* begin AVAILABLE RECORDS *

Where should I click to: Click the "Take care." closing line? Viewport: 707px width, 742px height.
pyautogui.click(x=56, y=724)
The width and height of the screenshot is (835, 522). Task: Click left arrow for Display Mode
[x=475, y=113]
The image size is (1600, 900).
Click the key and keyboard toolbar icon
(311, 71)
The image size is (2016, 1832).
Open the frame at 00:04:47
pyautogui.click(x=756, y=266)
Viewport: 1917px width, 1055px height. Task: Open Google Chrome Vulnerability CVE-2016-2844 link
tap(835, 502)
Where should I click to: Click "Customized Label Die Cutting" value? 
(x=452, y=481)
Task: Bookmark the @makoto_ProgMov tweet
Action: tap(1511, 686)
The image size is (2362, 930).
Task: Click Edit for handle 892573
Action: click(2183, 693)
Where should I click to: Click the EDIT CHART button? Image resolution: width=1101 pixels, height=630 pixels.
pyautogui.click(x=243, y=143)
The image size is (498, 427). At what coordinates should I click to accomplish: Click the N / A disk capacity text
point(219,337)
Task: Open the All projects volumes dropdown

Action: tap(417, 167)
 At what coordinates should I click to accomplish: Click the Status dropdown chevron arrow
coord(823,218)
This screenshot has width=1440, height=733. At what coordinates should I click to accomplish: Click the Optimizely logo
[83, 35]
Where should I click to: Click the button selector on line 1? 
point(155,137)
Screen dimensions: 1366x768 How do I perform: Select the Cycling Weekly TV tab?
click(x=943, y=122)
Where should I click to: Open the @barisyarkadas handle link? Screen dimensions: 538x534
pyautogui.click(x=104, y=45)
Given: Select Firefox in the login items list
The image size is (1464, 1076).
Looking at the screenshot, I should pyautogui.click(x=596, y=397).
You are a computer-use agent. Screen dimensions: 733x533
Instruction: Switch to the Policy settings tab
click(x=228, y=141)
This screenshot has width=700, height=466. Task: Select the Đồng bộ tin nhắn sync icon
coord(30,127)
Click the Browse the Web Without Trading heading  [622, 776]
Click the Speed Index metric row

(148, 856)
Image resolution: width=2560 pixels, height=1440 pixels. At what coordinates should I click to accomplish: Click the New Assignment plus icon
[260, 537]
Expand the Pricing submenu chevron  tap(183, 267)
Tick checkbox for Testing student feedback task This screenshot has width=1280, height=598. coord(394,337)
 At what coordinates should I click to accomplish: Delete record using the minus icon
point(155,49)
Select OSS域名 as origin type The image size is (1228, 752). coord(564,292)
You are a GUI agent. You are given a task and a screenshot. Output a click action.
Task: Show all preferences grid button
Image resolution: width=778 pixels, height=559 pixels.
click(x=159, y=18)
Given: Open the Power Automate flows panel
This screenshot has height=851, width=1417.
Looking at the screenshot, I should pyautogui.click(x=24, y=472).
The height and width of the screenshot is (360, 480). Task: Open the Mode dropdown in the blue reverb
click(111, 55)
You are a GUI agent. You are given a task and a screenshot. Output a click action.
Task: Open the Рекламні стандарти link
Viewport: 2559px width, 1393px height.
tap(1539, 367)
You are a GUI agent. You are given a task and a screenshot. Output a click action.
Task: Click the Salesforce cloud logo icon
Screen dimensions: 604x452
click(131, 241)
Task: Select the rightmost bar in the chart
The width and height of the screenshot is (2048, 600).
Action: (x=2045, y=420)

* end AVAILABLE RECORDS *

### AIM
Please print every line of the listing above without changing a single character.

### OUTPUT OF THE EXERCISE
Where should I click to: Click the "Take care." closing line? Viewport: 707px width, 742px height.
pyautogui.click(x=56, y=724)
The width and height of the screenshot is (835, 522). Task: Click left arrow for Display Mode
[x=475, y=113]
The image size is (1600, 900).
Click the key and keyboard toolbar icon
(311, 71)
The image size is (2016, 1832).
Open the frame at 00:04:47
pyautogui.click(x=756, y=266)
Viewport: 1917px width, 1055px height. Task: Open Google Chrome Vulnerability CVE-2016-2844 link
tap(835, 502)
Where should I click to: Click "Customized Label Die Cutting" value? 
(x=452, y=481)
Task: Bookmark the @makoto_ProgMov tweet
Action: tap(1511, 686)
The image size is (2362, 930).
Task: Click Edit for handle 892573
Action: click(2183, 693)
Where should I click to: Click the EDIT CHART button? Image resolution: width=1101 pixels, height=630 pixels.
pyautogui.click(x=243, y=143)
The image size is (498, 427). At what coordinates should I click to accomplish: Click the N / A disk capacity text
point(219,337)
Task: Open the All projects volumes dropdown

Action: tap(417, 167)
 At what coordinates should I click to accomplish: Click the Status dropdown chevron arrow
coord(823,218)
This screenshot has width=1440, height=733. At what coordinates should I click to accomplish: Click the Optimizely logo
[83, 35]
Where should I click to: Click the button selector on line 1? 
point(155,137)
Screen dimensions: 1366x768 How do I perform: Select the Cycling Weekly TV tab?
click(x=943, y=122)
Where should I click to: Open the @barisyarkadas handle link? Screen dimensions: 538x534
pyautogui.click(x=104, y=45)
Given: Select Firefox in the login items list
The image size is (1464, 1076).
Looking at the screenshot, I should pyautogui.click(x=596, y=397).
You are a computer-use agent. Screen dimensions: 733x533
Instruction: Switch to the Policy settings tab
click(x=228, y=141)
This screenshot has width=700, height=466. Task: Select the Đồng bộ tin nhắn sync icon
coord(30,127)
Click the Browse the Web Without Trading heading  [622, 776]
Click the Speed Index metric row

(148, 856)
Image resolution: width=2560 pixels, height=1440 pixels. At what coordinates should I click to accomplish: Click the New Assignment plus icon
[260, 537]
Expand the Pricing submenu chevron  tap(183, 267)
Tick checkbox for Testing student feedback task This screenshot has width=1280, height=598. coord(394,337)
 At what coordinates should I click to accomplish: Delete record using the minus icon
point(155,49)
Select OSS域名 as origin type The image size is (1228, 752). coord(564,292)
You are a GUI agent. You are given a task and a screenshot. Output a click action.
Task: Show all preferences grid button
Image resolution: width=778 pixels, height=559 pixels.
click(x=159, y=18)
Given: Open the Power Automate flows panel
This screenshot has height=851, width=1417.
Looking at the screenshot, I should pyautogui.click(x=24, y=472).
The height and width of the screenshot is (360, 480). Task: Open the Mode dropdown in the blue reverb
click(111, 55)
You are a GUI agent. You are given a task and a screenshot. Output a click action.
Task: Open the Рекламні стандарти link
Viewport: 2559px width, 1393px height.
tap(1539, 367)
You are a GUI agent. You are given a task and a screenshot. Output a click action.
Task: Click the Salesforce cloud logo icon
Screen dimensions: 604x452
click(131, 241)
Task: Select the rightmost bar in the chart
The width and height of the screenshot is (2048, 600).
Action: (x=2045, y=420)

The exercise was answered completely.